Page excerpt>
Before she was a soldier in Iraq, Monica Beltran was a party girl in Woodbridge.

She was always out with her friends -- always, she says -- and if it seemed that she barely talked to her mother or seldom slept in her bed, well, that was how she thought life as a teenager should be. There was always another club, another party, another pack of cigarettes.

Then she went to Iraq.

There, she worked the rutted roads of the war zone, sometimes behind the wheel of a Humvee, often at the machine gun in the turret. It was a year removed from life as a suburban teenager, a year riven with doubt, discomfort, loneliness and, on one fateful day, an ambush that tested her courage and skill as nothing ever had.

At 21, Beltran has now remade her life in the United States with a war hero's medals and a combat veteran's sense of life's gravity -- her experience in many ways a coming-of-age story, the kind that men have told for centuries.

"Now she knows the party is not everything," her mother, Luz Washington, said recently, noting Beltran's full-time job and college classes. "Now," she said, "I worry she works too much."

In the words of her platoon sergeant, Michael Kohrt: "She probably matured five years in one year's time."

For American women, the life-altering experience of combat has never been so widespread. In Iraq and Afghanistan, women have deployed in numbers previously unknown -- more than 155,000 in the past five years.

Those who serve are often young, with 47 percent of enlisted soldiers younger than 25. For many, war becomes the defining force in life -- framing the path ahead, its choices, its sense of purpose, its bonds.

Supplied records>
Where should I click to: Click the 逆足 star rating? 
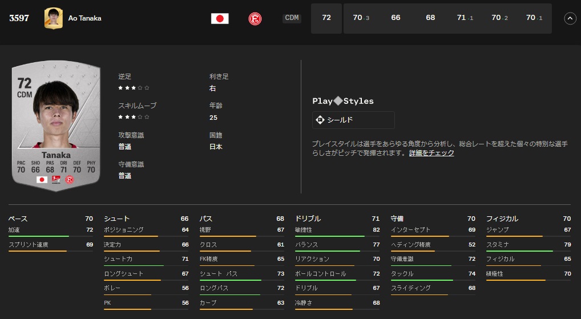pyautogui.click(x=134, y=88)
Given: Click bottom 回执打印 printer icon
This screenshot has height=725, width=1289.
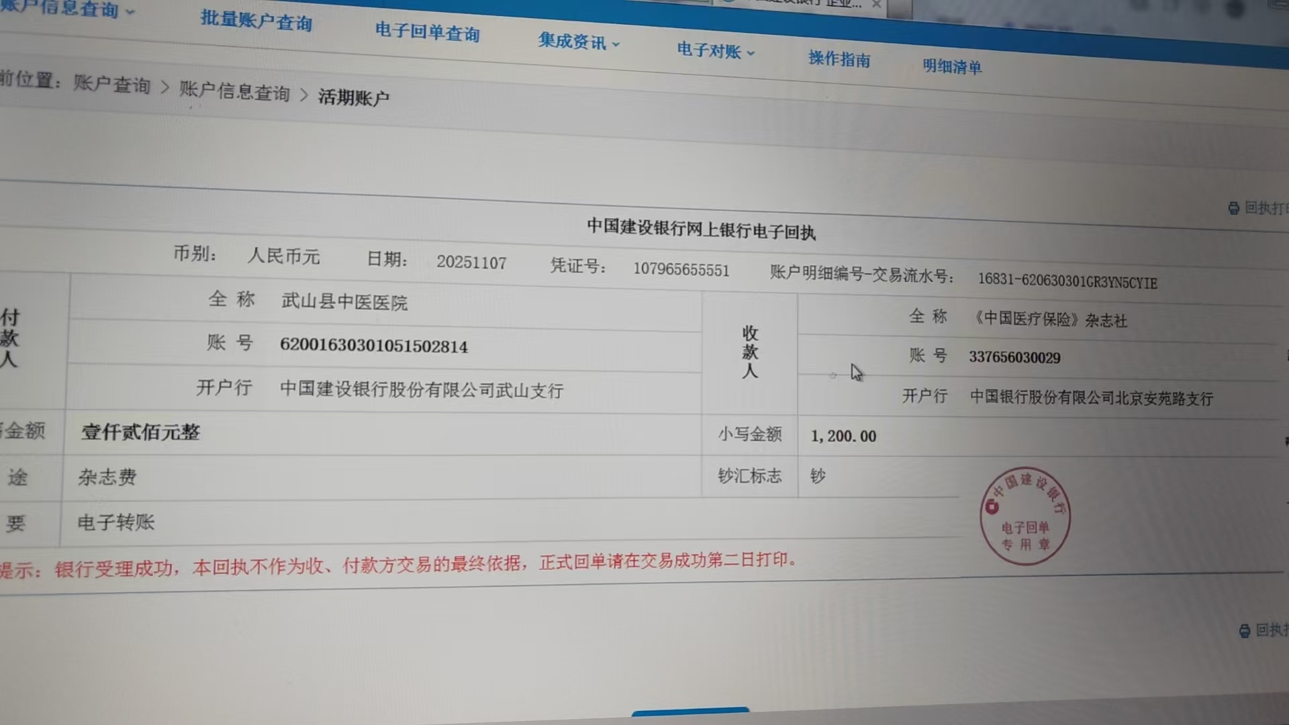Looking at the screenshot, I should (1244, 631).
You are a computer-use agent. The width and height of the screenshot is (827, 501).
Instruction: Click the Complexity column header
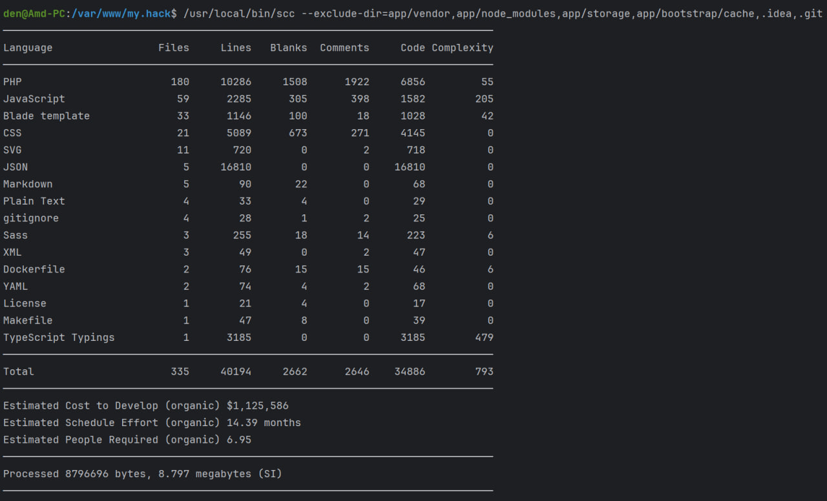click(x=462, y=48)
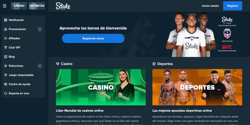Click the Centro de ayuda chat icon
This screenshot has width=250, height=125.
click(x=6, y=84)
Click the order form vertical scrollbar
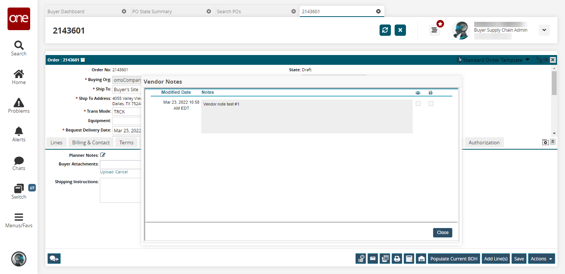 point(554,100)
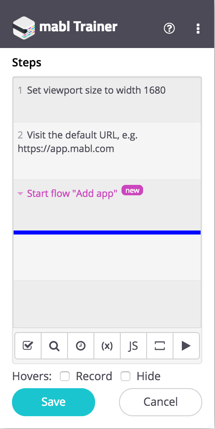The height and width of the screenshot is (429, 215).
Task: Enable the Record hovers checkbox
Action: (65, 376)
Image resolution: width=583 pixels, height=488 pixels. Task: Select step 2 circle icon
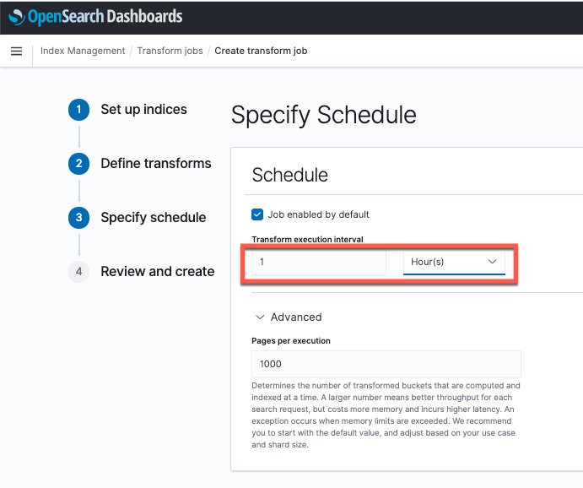coord(78,164)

Work to complete>
[1] Edit the article about Monica Beltran, starting at "In the words" and ending at "purpose, its bonds.", so that "widespread" becomes "common".
[2] According to the article about Monica Beltran, how many women have deployed in Iraq and Afghanistan in the past five years?
[3] Translate this sentence from the article about Monica Beltran into Spanish: "There was always another club, another party, another pack of cigarettes."
Work from the article about Monica Beltran alone.

In response>
[1]
In the words of her platoon sergeant, Michael Kohrt: "She probably matured five years in one year's time."

For American women, the life-altering experience of combat has never been so common. In Iraq and Afghanistan, women have deployed in numbers previously unknown -- more than 155,000 in the past five years.

Those who serve are often young, with 47 percent of enlisted soldiers younger than 25. For many, war becomes the defining force in life -- framing the path ahead, its choices, its sense of purpose, its bonds.

[2] More than 155,000.

[3] Siempre había otro club, otra fiesta, otro paquete de cigarrillos.